Help, much like the essay that inspired it, poses a legion of questions that interrogate the socialization of white men and the results of that socialization on Black women. Perspective is defined early on when the narrator exclaims, “I am here—not as I—but as we—a representative of my category—the approximately 8 percent of the U.S. population known as Black women.” I thought to myself: same. It is a bold venture to claim to represent all 26-plus million of us, but one I was willing to submit to while in Claudia Rankine’s care.

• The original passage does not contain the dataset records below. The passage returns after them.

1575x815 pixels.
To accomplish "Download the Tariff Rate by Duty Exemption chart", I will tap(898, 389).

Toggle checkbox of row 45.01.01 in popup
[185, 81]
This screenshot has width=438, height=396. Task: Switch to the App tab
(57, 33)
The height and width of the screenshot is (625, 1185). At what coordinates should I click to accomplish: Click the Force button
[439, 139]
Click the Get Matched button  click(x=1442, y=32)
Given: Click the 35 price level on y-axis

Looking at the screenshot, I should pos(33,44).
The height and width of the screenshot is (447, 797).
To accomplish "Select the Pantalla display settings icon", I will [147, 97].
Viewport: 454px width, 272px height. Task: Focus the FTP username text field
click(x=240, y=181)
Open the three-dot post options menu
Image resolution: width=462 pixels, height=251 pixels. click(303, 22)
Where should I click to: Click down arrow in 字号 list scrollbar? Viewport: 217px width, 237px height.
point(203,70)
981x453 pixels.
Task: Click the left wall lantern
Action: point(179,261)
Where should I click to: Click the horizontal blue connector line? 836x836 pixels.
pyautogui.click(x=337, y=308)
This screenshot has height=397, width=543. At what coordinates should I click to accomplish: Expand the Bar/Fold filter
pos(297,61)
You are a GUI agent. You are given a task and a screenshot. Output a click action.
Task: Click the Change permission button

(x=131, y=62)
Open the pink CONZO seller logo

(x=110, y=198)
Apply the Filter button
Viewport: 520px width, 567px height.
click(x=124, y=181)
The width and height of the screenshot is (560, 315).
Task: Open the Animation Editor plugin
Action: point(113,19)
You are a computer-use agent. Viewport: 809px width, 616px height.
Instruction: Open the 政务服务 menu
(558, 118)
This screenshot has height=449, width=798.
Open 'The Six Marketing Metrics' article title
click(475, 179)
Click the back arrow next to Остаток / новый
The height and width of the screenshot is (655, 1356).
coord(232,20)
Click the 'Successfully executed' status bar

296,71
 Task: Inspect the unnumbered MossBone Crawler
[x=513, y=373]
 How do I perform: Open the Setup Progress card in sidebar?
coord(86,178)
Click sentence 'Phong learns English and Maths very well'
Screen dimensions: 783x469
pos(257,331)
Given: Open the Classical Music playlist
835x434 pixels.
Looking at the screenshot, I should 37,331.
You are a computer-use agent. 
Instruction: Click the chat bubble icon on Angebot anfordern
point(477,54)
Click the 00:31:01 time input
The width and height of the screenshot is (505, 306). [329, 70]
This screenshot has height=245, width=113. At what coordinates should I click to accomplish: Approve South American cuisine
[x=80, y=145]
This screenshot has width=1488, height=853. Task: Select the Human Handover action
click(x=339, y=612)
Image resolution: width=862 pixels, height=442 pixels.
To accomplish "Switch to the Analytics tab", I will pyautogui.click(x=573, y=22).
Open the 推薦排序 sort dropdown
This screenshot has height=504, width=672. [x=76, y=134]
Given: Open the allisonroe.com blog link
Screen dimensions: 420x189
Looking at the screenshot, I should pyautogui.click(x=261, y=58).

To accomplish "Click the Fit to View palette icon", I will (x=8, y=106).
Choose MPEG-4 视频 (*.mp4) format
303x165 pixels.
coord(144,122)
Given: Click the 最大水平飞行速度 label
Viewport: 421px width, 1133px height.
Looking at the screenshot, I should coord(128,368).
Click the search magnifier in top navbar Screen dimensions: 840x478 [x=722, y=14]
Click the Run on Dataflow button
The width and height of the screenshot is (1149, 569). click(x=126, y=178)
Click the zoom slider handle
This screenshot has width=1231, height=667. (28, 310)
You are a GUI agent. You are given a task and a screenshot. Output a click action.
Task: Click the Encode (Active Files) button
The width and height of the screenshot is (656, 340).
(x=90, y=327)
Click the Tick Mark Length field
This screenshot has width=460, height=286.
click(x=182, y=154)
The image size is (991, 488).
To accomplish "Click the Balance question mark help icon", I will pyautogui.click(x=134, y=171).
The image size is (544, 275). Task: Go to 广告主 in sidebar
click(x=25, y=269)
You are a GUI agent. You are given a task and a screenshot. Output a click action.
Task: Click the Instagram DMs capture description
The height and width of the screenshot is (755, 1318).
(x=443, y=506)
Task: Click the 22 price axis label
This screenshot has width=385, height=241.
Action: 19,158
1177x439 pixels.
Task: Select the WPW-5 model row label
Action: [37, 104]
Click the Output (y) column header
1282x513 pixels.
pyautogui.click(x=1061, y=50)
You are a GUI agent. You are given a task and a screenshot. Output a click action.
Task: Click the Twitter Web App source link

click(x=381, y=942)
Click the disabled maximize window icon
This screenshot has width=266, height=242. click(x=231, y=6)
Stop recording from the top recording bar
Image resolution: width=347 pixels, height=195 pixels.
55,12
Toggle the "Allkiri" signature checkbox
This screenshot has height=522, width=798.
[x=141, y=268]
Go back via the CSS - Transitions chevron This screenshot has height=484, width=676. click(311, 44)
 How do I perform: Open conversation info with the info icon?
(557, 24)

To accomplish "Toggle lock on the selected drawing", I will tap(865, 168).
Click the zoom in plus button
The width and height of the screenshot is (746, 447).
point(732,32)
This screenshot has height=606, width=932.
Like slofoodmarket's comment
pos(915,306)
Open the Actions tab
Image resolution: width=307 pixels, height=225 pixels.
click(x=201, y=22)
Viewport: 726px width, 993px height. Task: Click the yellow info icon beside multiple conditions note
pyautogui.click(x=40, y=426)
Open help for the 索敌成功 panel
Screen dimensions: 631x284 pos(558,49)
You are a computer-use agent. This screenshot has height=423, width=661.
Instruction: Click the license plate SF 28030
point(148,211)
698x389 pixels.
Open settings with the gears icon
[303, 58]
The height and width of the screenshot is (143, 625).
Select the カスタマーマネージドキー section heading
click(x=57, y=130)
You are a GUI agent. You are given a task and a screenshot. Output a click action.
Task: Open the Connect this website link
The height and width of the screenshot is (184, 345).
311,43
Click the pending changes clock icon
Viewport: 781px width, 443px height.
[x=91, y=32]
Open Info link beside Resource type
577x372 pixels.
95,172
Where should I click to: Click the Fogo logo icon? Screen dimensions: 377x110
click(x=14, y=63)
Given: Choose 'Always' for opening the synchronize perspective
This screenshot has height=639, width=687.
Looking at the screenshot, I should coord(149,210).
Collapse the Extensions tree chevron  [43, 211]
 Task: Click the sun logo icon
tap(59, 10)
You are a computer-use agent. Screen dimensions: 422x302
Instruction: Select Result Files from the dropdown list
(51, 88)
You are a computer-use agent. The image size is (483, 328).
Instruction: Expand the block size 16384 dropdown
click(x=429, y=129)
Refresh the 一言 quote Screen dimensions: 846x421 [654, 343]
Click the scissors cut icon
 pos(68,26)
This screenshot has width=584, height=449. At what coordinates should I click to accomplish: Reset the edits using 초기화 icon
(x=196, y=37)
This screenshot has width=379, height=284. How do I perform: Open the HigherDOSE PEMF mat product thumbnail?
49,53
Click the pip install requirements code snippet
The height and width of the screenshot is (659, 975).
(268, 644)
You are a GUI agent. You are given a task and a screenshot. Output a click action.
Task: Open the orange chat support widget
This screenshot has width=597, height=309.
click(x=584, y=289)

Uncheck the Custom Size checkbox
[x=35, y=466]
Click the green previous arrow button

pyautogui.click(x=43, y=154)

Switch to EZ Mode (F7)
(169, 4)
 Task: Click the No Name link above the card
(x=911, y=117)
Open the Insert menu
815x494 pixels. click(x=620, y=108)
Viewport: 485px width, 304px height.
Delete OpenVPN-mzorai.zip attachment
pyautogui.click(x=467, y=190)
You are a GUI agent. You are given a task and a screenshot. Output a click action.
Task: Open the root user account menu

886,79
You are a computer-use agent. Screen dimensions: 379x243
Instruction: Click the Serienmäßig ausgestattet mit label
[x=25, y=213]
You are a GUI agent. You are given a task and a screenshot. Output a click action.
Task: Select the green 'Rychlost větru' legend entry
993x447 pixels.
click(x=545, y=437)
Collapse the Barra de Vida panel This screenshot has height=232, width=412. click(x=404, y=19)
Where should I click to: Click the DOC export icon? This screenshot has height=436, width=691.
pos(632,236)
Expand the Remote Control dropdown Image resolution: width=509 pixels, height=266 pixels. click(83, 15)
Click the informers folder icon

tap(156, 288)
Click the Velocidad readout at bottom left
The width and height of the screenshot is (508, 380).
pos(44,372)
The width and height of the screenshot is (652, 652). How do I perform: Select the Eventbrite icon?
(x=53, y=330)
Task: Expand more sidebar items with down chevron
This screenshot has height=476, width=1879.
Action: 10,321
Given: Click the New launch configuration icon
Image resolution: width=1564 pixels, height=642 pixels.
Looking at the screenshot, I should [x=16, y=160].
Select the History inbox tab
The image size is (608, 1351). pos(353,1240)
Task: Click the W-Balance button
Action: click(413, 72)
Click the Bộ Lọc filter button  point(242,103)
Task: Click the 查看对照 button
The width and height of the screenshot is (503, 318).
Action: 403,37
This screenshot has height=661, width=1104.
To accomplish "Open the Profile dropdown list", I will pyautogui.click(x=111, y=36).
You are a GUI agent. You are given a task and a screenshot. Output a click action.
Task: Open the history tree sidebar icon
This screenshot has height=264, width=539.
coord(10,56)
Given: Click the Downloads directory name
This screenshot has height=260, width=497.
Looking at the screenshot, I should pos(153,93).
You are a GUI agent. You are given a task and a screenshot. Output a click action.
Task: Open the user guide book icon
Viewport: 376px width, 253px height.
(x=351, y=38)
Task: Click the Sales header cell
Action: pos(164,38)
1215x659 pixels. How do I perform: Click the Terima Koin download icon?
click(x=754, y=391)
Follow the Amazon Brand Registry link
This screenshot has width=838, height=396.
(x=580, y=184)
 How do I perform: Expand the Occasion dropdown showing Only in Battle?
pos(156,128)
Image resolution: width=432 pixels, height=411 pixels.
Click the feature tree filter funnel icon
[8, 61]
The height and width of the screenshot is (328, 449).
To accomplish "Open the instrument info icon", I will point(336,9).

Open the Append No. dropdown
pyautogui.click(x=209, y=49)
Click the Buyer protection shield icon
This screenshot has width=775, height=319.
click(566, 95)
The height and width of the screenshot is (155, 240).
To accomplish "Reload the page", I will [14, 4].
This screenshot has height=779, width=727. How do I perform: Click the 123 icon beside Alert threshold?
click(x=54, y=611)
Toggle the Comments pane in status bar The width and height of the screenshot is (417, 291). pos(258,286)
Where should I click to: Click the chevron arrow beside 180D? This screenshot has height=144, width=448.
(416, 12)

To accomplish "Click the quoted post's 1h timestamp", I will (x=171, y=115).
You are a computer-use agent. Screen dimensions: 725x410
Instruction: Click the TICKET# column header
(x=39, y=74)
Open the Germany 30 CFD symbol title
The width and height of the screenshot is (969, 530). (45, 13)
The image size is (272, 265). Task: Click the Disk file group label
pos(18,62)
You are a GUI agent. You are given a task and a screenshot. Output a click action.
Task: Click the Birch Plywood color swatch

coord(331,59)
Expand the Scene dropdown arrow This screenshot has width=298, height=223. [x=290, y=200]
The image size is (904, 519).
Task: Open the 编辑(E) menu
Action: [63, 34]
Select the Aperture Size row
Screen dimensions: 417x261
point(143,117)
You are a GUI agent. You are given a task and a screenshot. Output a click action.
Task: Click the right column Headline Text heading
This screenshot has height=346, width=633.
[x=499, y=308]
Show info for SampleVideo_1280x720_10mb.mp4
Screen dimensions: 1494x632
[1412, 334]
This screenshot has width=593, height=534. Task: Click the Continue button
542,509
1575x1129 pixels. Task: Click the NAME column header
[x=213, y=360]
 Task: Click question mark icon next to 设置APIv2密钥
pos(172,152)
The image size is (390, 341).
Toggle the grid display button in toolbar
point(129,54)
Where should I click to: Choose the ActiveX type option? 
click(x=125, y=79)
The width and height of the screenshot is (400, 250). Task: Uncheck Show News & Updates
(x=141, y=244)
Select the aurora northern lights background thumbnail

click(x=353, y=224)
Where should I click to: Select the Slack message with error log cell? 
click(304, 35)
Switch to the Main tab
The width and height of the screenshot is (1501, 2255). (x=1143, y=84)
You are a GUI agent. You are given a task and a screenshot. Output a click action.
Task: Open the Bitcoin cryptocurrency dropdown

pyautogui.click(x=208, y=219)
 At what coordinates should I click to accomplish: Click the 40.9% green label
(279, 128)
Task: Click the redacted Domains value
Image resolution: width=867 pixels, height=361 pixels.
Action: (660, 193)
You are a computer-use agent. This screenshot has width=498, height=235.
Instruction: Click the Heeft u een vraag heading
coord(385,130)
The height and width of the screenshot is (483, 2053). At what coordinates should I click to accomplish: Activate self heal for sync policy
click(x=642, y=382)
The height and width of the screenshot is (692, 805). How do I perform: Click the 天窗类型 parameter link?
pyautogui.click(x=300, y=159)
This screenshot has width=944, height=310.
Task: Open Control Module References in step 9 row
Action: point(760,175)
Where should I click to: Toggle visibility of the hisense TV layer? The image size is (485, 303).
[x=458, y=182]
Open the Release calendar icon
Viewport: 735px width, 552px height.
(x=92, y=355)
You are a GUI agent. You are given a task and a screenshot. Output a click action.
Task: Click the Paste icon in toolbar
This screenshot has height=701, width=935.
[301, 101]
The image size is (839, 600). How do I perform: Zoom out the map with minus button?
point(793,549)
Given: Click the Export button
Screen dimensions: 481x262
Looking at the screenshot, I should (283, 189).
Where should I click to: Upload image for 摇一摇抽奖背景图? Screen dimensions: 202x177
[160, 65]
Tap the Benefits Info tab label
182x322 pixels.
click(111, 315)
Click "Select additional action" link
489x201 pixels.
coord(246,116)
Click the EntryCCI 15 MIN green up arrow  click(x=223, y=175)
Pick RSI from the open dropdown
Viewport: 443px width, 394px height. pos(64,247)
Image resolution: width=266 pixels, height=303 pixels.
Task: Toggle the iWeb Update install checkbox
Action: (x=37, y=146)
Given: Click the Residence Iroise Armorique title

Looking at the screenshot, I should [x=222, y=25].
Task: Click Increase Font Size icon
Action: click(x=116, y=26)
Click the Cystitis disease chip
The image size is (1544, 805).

Help and its questions are delivered to us by April Matthis, an actor so settled in the role you could have convinced me she was in the room when Rankine wrote it. She guides us through the moments of the play, at times narrating scene action from the outside, at others jumping in. At all times, she is the sole non-white body in a company of 12. Approximately 90 percent of the text spoken by white characters in Help is taken from comments in response to her Times essay, interviews conducted with white men, and statements made by politicians, authors, and other public figures—everyone from Cruz to Coulter, McConnell to Musk. I imagine dramaturg Robert Duffley (and for the 2020 production, Casey Llewellyn) had quite a time, alongside Rankine, dredging up these figures’ more well-known instances of racist rhetoric. I wish I could say familiarity with the ignorance spouted by these characters kept the pain down, but honestly, it only regurgitated it. The white patrons populating seats around me also seemed affected. I wondered if they were also growing increasingly anxious, nervous about the mental well-being of the play’s shining Black star.
While it is perfectly worthwhile for plays to talk to white people about their privilege, at this moment I am interested in just straight up taking some of it away. First on my list to be eradicated: their existence as society’s presumed default, a privilege that has been sheltered at all costs. At first, Help pokes fun at this assumption: “Today, behind us, are representatives of, apparently, the category,” Matthis says, referring to the legion of white actors sitting behind her, that italicized “the” drenched in sarcasm. But all too quickly, Help perpetuates this assumption, and that satirical dig turns on itself as Matthis spends the show’s remaining 89 minutes addressing the entire audience as if we are all similarly in need of lecturing about the social consequences of white male dominance. In Help, there is no space for Black women like me to have an educational experience—only a relatable one.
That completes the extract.